Gedichte
Aus dem Russischen von Erich Ahrndt
Angelina Polonskaja hat sieben Gedichtbände veröffentlicht, von denen zwei, ins Englische übersetzt, in den USA erschienen. Ihre Gedichte wurden auch in russischen Zeitschriften und Zeitungen publiziert, aber in den letzten Jahren konnte sie praktisch nichts mehr veröffentlichen: Sie schrieb das Libretto zum Oratorium „Kursk“ des australischen Komponisten David Chisholm, einem Requiem auf die im Jahr 2000 umgekommene russische U-Boot-Besatzung.
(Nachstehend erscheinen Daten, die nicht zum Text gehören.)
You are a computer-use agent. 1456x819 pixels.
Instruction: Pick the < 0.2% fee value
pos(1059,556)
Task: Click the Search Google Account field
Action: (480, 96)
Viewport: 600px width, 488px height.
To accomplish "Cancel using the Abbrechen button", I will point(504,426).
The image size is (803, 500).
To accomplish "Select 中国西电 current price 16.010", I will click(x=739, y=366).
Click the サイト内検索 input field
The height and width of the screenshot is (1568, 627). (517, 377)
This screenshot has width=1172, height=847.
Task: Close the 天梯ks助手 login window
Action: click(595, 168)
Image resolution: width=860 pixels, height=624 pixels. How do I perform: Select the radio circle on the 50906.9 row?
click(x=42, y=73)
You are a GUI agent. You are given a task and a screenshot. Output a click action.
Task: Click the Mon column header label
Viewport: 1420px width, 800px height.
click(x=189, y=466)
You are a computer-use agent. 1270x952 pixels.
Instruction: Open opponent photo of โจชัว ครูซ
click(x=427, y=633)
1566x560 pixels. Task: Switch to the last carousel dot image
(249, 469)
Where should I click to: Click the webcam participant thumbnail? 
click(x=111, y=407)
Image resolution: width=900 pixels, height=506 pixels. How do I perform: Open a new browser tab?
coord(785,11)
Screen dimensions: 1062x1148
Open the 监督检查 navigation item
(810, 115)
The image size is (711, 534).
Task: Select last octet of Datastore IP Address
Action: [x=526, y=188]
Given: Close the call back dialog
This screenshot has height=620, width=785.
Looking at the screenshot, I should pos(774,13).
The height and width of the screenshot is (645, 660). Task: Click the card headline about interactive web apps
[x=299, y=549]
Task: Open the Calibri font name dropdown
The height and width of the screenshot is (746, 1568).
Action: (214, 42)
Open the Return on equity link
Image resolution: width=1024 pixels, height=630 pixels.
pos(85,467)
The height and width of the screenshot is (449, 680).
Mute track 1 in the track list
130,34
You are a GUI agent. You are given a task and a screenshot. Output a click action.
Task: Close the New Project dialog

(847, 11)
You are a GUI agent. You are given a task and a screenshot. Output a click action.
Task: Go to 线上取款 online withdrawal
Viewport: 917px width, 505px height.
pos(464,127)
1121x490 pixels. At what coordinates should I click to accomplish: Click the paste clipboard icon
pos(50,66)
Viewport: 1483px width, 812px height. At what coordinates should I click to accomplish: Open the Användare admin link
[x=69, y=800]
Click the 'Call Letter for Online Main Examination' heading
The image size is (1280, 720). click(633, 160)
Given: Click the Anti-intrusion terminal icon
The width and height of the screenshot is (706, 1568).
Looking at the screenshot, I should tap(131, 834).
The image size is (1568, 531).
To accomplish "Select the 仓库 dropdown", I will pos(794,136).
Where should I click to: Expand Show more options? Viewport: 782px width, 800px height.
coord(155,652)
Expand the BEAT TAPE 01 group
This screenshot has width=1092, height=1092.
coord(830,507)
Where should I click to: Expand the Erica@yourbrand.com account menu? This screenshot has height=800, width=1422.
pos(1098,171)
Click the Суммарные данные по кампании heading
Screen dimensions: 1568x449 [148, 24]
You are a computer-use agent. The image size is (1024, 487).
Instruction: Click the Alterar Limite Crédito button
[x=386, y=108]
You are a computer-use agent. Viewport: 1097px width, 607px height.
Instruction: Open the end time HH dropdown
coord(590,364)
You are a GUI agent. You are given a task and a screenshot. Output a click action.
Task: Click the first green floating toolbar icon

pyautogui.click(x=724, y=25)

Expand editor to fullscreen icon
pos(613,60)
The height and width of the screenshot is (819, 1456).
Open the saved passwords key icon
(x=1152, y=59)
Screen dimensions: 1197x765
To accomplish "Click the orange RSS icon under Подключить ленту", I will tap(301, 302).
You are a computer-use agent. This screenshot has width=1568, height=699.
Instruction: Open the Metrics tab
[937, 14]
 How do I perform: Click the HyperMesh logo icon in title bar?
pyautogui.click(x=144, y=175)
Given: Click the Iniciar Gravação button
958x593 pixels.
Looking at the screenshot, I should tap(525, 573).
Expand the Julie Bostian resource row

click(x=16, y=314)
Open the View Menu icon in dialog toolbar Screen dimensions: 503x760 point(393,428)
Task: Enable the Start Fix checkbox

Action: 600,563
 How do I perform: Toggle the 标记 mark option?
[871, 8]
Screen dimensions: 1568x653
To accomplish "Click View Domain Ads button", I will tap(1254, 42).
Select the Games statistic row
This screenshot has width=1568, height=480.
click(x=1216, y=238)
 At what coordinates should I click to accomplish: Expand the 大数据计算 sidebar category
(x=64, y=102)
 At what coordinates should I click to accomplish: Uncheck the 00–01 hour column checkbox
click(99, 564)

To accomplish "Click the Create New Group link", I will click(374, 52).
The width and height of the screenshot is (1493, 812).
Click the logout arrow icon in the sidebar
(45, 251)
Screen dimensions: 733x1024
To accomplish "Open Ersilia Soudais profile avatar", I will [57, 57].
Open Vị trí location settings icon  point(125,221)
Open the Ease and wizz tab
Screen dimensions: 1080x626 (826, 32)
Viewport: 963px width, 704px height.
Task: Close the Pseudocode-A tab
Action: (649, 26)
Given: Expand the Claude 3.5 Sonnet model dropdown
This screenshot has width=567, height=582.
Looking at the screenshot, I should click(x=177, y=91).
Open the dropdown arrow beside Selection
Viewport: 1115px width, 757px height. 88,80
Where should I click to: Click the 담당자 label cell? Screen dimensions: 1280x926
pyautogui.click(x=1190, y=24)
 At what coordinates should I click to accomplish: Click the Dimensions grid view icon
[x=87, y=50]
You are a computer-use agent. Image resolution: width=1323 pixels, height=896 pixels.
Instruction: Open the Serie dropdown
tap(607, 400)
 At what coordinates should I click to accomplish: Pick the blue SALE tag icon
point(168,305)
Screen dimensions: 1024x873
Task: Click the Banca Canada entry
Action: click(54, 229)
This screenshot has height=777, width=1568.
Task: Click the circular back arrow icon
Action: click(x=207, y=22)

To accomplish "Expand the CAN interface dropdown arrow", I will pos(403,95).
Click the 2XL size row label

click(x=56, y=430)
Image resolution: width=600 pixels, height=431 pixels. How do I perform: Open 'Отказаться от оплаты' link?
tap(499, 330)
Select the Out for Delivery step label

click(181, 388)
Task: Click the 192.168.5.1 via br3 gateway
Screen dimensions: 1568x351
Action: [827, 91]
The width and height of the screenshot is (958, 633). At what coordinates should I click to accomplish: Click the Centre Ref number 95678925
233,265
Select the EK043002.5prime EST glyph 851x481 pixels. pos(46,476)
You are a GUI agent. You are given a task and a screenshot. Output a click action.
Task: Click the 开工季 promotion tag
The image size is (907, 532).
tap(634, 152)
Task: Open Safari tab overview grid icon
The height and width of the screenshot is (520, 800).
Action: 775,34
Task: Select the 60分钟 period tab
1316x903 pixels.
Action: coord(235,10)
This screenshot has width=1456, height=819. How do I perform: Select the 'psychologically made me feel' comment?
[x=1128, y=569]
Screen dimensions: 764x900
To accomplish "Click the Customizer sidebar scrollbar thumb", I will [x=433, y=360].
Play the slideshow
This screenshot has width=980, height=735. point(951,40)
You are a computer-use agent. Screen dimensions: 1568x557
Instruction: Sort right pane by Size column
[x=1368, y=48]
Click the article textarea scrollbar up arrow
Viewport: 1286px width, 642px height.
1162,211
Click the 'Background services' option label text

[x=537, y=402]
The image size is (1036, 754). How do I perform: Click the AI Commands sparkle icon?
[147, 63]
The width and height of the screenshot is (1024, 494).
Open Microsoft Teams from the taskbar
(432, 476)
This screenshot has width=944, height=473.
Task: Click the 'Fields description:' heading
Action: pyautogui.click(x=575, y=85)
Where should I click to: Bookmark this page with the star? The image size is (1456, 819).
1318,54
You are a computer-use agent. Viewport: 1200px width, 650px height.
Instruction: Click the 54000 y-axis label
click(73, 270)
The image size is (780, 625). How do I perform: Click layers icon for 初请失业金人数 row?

Es wurde 2011 in Melbourne uraufgeführt. Seitdem ist Angelina Polonskaja für die Mächtigen im Kreml eine Dissidentin. Schnee und Kälte sind ihre Metaphern für soziale und menschliche Kälte, auch für das Leiden daran. Den Wunsch nach Harmonie versagt sich Angelina Polonskaja, sie will sich der nüchternen Analyse und dem Widerstehen-Müssen stellen. Es ist an der Zeit, diese Lyrikerin, zweifellos eine der bedeutenden Dichterinnen der Gegenwart, im deutschsprachigen Raum vorzustellen.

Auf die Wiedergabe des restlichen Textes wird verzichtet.